Now - all can be done - only what man can imagine is the border :-)
I miss GOTO in Python :'( ... I love spaghetti, not the spaghetti code, but sometimes it would be good to have some label<--goto jumps... (but this is not the case...)
In my code, I want to insert words into a text file from a user. So I have these words in the text file that must be replaced by the user input, here are the strings must be replaced in the file , adjective,plural_noun,noun.
file1 = open('Sample.txt', 'w')
*adjective*,*plural_noun*,*noun*,*verb*,*male_first_name* = [
line.strip() for line in open('Sample.txt')]
for t in *adjective* :
print(input("enter an adjective: ", file=file1))
print(input("enter an plural noun: ", file=file1))
print(input("enter an verb: ", file=file1))
file1.close()
A little something to get you started...
file1 = open('Sample.txt', 'r')
text = file1.read()
while (text.find('*replace*') != -1):
inp = raw_input("enter some text to replace: ");
text = text.replace('*replace*', inp, 1)
print(text)
If Sample.txt contains This is some text to *replace* and the user input is xyz, this code prints:
This is some text to xyz
Let's step through it bit by bit:
file1 = open('Sample.txt', 'r') opens the file for reading ('r' means "for reading").

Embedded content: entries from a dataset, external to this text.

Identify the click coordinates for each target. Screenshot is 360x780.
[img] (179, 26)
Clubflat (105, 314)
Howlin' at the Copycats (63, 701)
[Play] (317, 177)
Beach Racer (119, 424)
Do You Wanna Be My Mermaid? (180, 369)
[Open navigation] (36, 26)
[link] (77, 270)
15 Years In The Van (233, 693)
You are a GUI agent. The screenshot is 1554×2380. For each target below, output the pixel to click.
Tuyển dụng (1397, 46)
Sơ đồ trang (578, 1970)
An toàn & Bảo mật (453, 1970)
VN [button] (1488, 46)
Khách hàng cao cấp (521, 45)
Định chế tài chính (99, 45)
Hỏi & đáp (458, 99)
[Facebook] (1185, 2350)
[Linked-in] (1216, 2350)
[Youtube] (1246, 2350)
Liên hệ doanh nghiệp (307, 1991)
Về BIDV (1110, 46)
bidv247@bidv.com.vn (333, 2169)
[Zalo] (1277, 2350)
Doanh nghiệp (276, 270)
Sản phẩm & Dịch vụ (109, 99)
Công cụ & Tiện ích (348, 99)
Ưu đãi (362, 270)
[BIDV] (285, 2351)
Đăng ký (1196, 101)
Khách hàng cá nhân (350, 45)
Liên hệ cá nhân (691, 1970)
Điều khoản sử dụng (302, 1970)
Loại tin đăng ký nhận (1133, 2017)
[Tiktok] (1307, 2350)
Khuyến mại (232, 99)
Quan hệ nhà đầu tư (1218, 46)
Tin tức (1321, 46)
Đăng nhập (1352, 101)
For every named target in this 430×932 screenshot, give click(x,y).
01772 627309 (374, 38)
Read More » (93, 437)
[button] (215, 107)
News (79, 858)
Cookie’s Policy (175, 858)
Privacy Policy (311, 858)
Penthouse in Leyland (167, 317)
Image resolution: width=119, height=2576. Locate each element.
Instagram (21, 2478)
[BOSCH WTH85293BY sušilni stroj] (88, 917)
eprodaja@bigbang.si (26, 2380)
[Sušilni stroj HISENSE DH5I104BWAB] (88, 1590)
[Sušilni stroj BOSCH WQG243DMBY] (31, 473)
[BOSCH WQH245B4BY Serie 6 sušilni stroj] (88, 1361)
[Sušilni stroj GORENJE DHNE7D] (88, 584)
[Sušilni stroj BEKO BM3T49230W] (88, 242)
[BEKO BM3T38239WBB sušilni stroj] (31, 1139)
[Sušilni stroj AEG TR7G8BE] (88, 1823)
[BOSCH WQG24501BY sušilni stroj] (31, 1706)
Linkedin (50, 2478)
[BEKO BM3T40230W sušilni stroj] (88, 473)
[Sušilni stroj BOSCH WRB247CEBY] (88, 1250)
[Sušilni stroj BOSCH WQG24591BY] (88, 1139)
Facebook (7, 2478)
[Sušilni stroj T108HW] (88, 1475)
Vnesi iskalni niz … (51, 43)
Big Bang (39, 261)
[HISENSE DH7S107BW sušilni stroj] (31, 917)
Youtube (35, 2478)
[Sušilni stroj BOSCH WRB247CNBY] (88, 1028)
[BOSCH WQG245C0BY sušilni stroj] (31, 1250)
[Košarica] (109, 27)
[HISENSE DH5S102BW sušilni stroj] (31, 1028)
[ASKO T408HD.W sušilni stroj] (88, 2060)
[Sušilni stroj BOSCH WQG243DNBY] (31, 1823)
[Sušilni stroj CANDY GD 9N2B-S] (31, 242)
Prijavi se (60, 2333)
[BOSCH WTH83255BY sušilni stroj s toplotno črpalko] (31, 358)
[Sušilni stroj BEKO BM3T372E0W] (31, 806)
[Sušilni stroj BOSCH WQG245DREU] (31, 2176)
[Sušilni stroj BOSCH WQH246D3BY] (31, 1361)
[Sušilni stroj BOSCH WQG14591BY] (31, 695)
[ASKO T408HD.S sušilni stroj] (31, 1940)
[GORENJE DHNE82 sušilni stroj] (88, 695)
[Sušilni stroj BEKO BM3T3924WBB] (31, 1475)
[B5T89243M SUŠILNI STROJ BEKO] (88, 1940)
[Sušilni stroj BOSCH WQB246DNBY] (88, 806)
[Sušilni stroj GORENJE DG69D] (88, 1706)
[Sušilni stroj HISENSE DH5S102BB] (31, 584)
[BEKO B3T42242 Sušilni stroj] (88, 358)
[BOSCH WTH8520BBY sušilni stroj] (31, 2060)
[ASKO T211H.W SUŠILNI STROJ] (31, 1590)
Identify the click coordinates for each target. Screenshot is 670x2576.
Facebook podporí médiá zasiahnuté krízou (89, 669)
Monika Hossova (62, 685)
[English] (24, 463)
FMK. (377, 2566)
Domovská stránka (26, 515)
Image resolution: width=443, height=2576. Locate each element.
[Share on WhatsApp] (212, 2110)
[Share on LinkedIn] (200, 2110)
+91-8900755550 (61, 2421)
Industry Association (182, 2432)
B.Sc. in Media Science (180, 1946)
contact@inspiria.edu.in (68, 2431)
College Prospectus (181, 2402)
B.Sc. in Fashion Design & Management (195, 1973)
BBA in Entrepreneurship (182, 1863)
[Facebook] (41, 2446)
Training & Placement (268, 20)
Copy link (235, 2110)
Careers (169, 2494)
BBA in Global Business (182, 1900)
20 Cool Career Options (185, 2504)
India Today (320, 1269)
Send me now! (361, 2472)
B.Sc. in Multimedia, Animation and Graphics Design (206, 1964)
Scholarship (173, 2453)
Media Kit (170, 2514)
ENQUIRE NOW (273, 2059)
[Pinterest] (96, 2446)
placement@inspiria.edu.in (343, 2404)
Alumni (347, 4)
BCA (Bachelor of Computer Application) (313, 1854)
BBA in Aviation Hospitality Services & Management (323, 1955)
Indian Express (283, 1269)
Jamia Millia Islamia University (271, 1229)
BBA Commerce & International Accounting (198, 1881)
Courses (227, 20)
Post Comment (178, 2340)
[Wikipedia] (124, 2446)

text = file1.read() reads the content of the file and puts it in the variable text.
while (text.find('*replace*') != -1): looks for occurrences of the string *replace* and continues with the indented commands as long as it finds one.
inp = raw_input("enter some text to replace: "), which only runs if there is a remaining occurrence of *replace*, gets user input and puts it in the variable inp.
text = text.replace('*replace*', inp, 1), which also only runs if there is a remaining occurrence of *replace*, replaces the next occurrence of *replace* with the user input, overwriting the old text.
print(text), which runs once all occurrences of *replace* have been replaced with user input, prints out the new text.
This is not how you would write an efficient programme with lots of different *string* strings, but hopefully it will lead you in the right direction and walking before running is often a good idea.
There is excellent online Python documentation and you can also use the pydoc tool -- e.g. pydoc str.replace from the command line.